There was still some polishing to do before that. In a bid to expand his run-scoring areas in the powerplay, he found himself shuffling a fair bit to the off stump. It restricted his natural flow toward the off side.
“At one point, in an attempt to hit, he was getting into the line of the ball. He used to take the initial movement and go to off stump or outside against the new ball. When you do that, you don’t get room outside the off-stump to play a shot. Then you try hitting in the mid-wicket region and all. He was doing that but we fixed it before IPL 2 [his second season].
“The foundations we laid in Gorakhpur, the runs he has scored at the domestic level, and the support of Rajasthan Royals were the reasons for his success. Ever since [head coach] Kumar Sangakkara entered, and [director of cricket] Zubin Bharucha helped…

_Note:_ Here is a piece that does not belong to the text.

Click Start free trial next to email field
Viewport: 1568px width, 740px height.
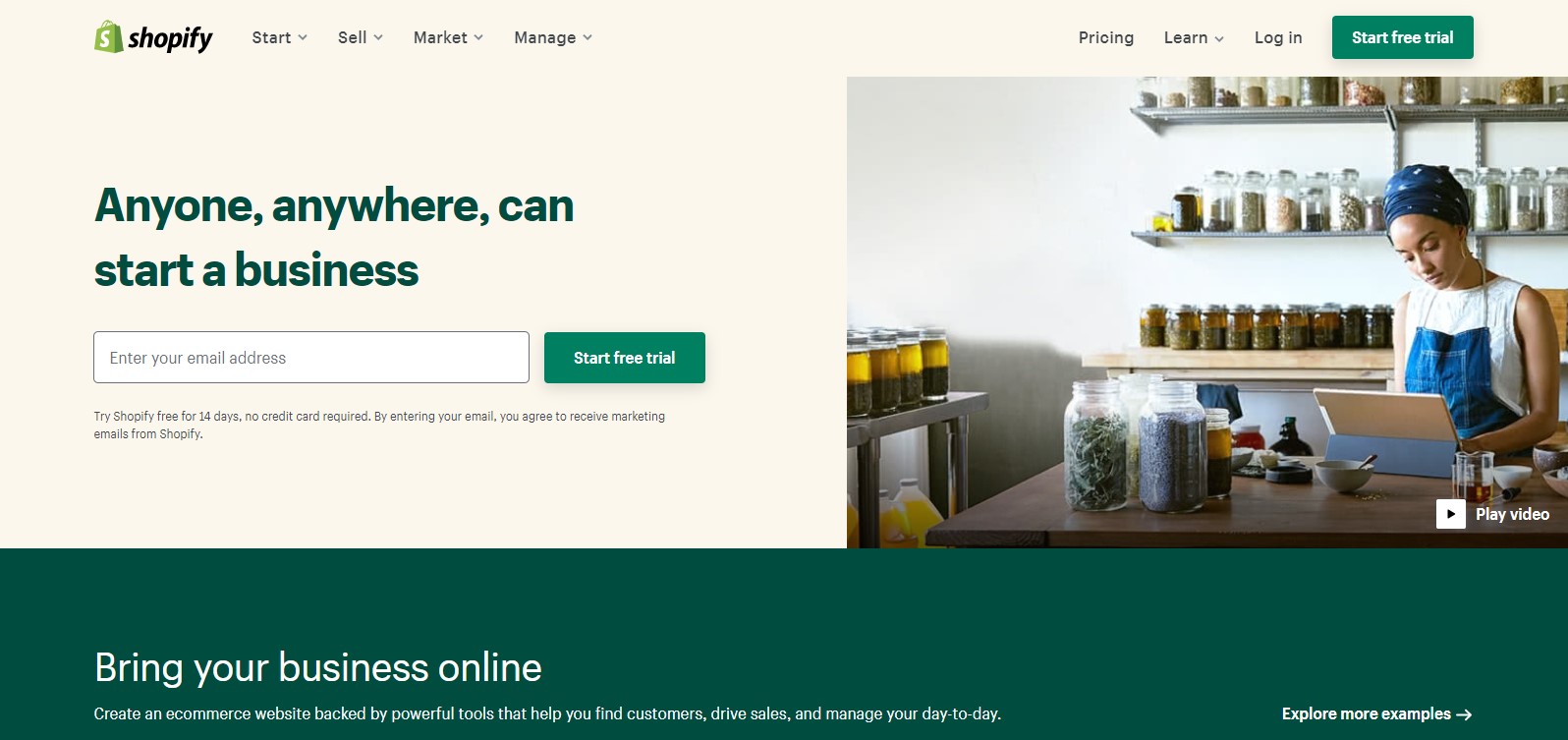coord(625,358)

“I must give credit to the whole Royals camp. A captain like Sanju Samson says: ‘Go be fearless, play as you want to. Don’t worry about getting out’. If a player won’t perform in this environment, where will he?”
Three IPL seasons later, Yashasvi is on the cusp of an India debut. The IPL Emerging Player trophy is just two months old, after a breakthrough season worth 625 runs, a hundred, five fifties, a strike rate of 164 and 26 sixes, more than his tally from the first three editions combined.
All that range-hitting in Gorakhpur has brought results, and yet, hasn’t broken his sublime long-format spell. Last September, he became the joint-fastest to Indian to reach 1,000 first-class runs, equalling two other Mumbai legends Rusi Modi and Amol Muzumdar (the second-highest run-getter in Ranji Trophy history, and until recently Mumbai’s coach).
At Dominica, Yashasvi could add his name to a list of India Test debutants in the West Indies, a mix of some all-time greats and some what-if careers. Given the trajectory so far, the fairytale will only be complete if, by the time he’s done, he ends up in the former category.